Exact wording is required: give all the records again, minus the pictures.

(EXTRACTED RECORDS):
BEGIN

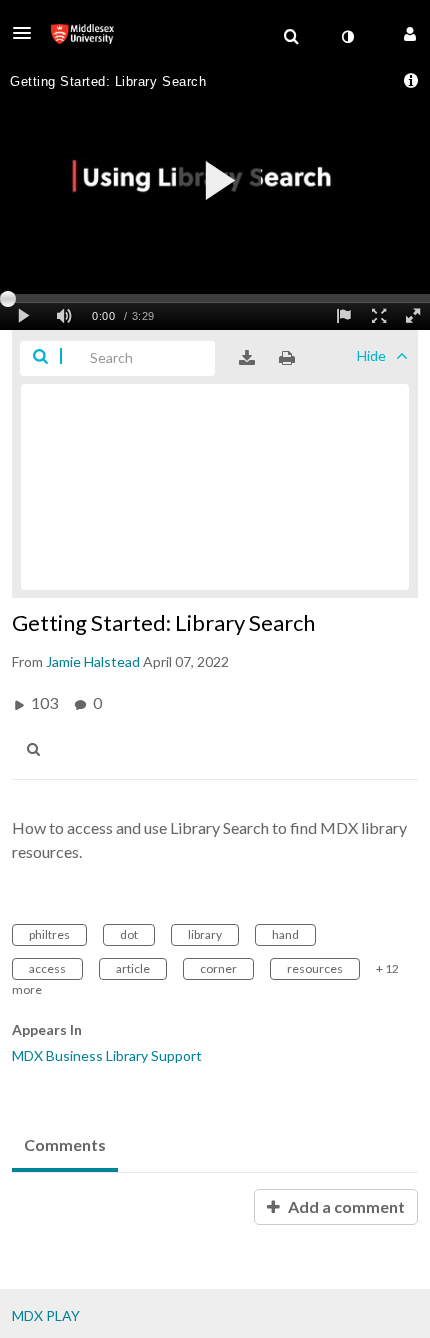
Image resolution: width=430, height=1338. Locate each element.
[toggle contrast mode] (347, 37)
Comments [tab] (65, 1144)
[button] (28, 33)
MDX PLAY (46, 1315)
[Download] (247, 358)
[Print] (287, 358)
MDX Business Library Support (107, 1055)
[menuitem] (291, 37)
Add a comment (345, 1206)
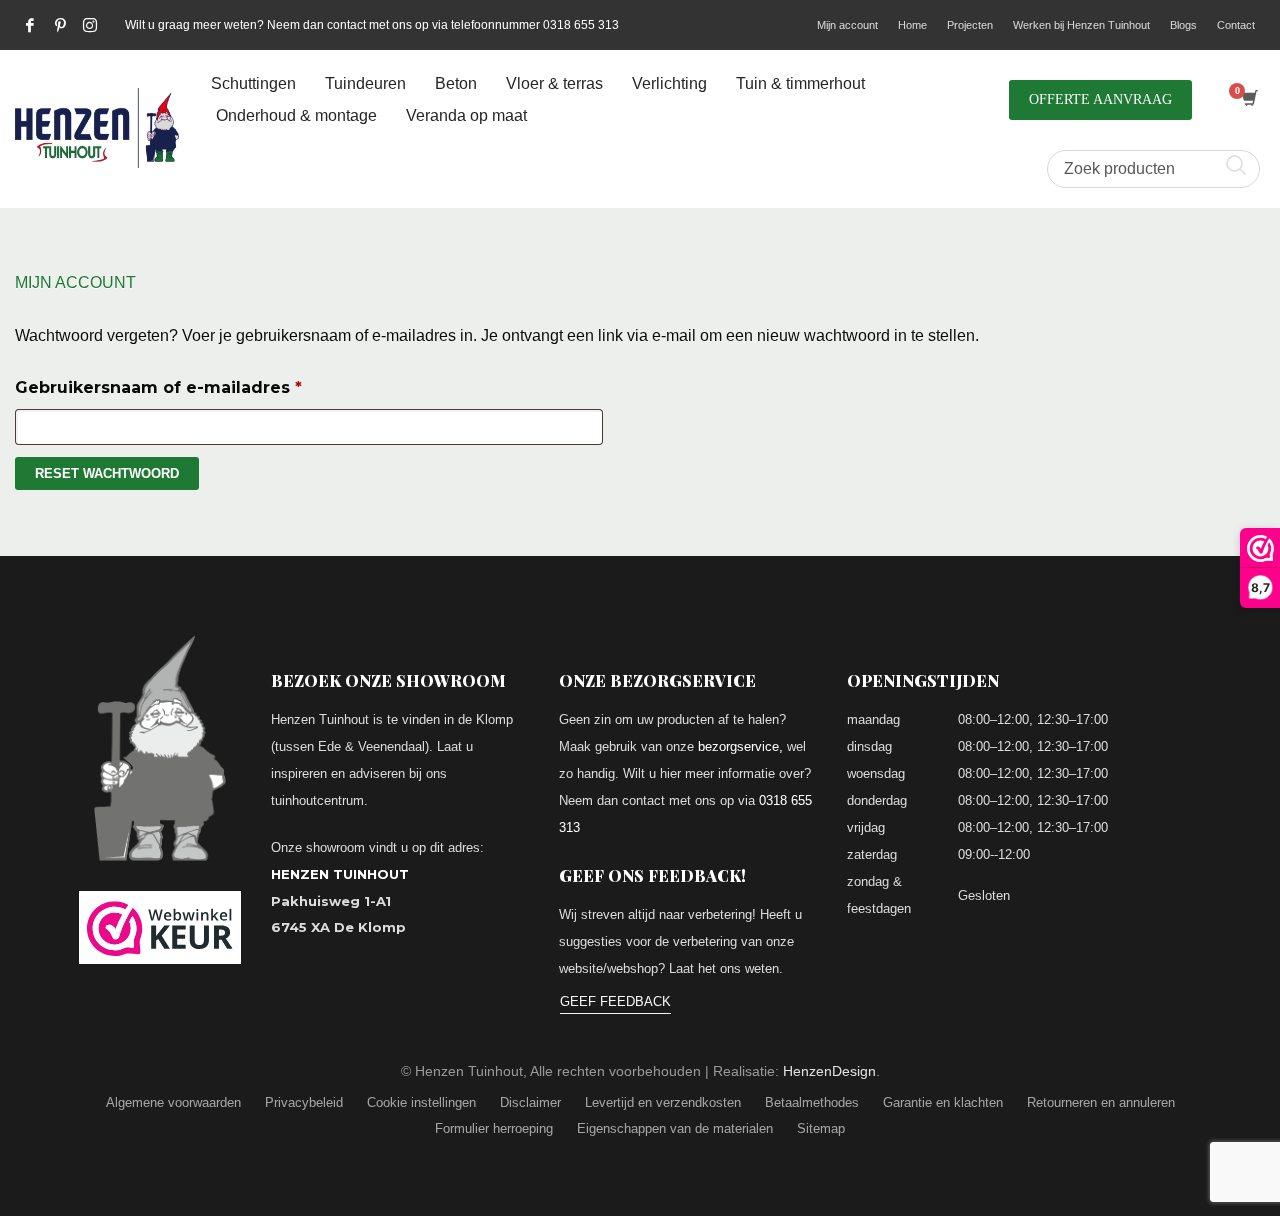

END

(OUTPUT OF THE EXERCISE):
Image resolution: width=430, height=1338. Locate each element.
[toggle contrast mode] (347, 37)
Comments [tab] (65, 1144)
[button] (28, 33)
MDX PLAY (46, 1315)
[Download] (247, 358)
[Print] (287, 358)
MDX Business Library Support (107, 1055)
[menuitem] (291, 37)
Add a comment (345, 1206)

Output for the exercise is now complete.